Requirement ::
With the records in front of you, set every one of them down exactly.

[Stored data]
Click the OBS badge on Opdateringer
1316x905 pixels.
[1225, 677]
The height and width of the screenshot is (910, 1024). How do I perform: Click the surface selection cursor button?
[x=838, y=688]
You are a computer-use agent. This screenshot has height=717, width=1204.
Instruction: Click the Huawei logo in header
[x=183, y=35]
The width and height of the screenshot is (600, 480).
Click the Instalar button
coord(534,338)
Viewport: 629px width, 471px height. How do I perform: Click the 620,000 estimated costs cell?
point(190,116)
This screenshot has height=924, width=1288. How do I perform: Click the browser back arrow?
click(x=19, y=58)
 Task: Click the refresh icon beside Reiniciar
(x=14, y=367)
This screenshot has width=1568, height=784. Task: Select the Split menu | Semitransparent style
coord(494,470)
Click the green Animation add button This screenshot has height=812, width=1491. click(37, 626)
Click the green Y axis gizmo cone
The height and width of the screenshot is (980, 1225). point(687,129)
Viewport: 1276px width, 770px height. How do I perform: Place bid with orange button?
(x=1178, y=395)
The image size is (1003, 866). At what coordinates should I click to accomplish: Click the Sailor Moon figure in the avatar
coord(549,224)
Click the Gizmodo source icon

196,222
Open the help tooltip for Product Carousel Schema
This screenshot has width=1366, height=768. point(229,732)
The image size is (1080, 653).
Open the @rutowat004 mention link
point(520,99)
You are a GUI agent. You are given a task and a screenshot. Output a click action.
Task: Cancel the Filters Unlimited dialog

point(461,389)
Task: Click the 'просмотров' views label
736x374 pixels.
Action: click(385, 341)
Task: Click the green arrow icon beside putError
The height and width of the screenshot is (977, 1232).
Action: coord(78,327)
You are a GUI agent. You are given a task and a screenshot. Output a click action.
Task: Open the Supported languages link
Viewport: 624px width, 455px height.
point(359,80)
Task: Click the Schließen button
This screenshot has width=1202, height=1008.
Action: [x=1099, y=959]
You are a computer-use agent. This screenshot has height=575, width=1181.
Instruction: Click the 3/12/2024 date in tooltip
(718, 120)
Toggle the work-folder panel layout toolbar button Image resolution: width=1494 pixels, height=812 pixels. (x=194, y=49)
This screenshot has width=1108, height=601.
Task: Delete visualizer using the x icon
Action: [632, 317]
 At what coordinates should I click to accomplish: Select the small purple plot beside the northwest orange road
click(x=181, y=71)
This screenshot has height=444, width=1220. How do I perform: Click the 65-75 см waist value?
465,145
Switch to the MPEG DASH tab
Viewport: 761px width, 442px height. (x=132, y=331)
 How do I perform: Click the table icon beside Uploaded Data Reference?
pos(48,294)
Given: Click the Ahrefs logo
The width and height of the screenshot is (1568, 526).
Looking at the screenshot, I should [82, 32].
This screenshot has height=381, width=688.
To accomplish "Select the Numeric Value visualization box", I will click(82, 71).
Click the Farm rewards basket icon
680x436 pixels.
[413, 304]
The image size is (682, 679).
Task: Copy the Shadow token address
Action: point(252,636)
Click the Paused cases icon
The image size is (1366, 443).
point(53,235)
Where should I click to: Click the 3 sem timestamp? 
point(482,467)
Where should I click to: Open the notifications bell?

Solution to this exercise ::
Click the OBS badge on Opdateringer
1316x905 pixels.
[1225, 677]
The height and width of the screenshot is (910, 1024). How do I perform: Click the surface selection cursor button?
[x=838, y=688]
You are a computer-use agent. This screenshot has height=717, width=1204.
Instruction: Click the Huawei logo in header
[x=183, y=35]
The width and height of the screenshot is (600, 480).
Click the Instalar button
coord(534,338)
Viewport: 629px width, 471px height. How do I perform: Click the 620,000 estimated costs cell?
point(190,116)
This screenshot has height=924, width=1288. How do I perform: Click the browser back arrow?
click(x=19, y=58)
 Task: Click the refresh icon beside Reiniciar
(x=14, y=367)
This screenshot has width=1568, height=784. Task: Select the Split menu | Semitransparent style
coord(494,470)
Click the green Animation add button This screenshot has height=812, width=1491. click(37, 626)
Click the green Y axis gizmo cone
The height and width of the screenshot is (980, 1225). point(687,129)
Viewport: 1276px width, 770px height. How do I perform: Place bid with orange button?
(x=1178, y=395)
The image size is (1003, 866). At what coordinates should I click to accomplish: Click the Sailor Moon figure in the avatar
coord(549,224)
Click the Gizmodo source icon

196,222
Open the help tooltip for Product Carousel Schema
This screenshot has width=1366, height=768. point(229,732)
The image size is (1080, 653).
Open the @rutowat004 mention link
point(520,99)
You are a GUI agent. You are given a task and a screenshot. Output a click action.
Task: Cancel the Filters Unlimited dialog

point(461,389)
Task: Click the 'просмотров' views label
736x374 pixels.
Action: click(385, 341)
Task: Click the green arrow icon beside putError
The height and width of the screenshot is (977, 1232).
Action: coord(78,327)
You are a GUI agent. You are given a task and a screenshot. Output a click action.
Task: Open the Supported languages link
Viewport: 624px width, 455px height.
point(359,80)
Task: Click the Schließen button
This screenshot has width=1202, height=1008.
Action: [x=1099, y=959]
You are a computer-use agent. This screenshot has height=575, width=1181.
Instruction: Click the 3/12/2024 date in tooltip
(718, 120)
Toggle the work-folder panel layout toolbar button Image resolution: width=1494 pixels, height=812 pixels. (x=194, y=49)
This screenshot has width=1108, height=601.
Task: Delete visualizer using the x icon
Action: [632, 317]
 At what coordinates should I click to accomplish: Select the small purple plot beside the northwest orange road
click(x=181, y=71)
This screenshot has height=444, width=1220. How do I perform: Click the 65-75 см waist value?
465,145
Switch to the MPEG DASH tab
Viewport: 761px width, 442px height. (x=132, y=331)
 How do I perform: Click the table icon beside Uploaded Data Reference?
pos(48,294)
Given: Click the Ahrefs logo
The width and height of the screenshot is (1568, 526).
Looking at the screenshot, I should [82, 32].
This screenshot has height=381, width=688.
To accomplish "Select the Numeric Value visualization box", I will click(82, 71).
Click the Farm rewards basket icon
680x436 pixels.
[413, 304]
The image size is (682, 679).
Task: Copy the Shadow token address
Action: point(252,636)
Click the Paused cases icon
The image size is (1366, 443).
point(53,235)
Where should I click to: Click the 3 sem timestamp? 
point(482,467)
Where should I click to: Open the notifications bell?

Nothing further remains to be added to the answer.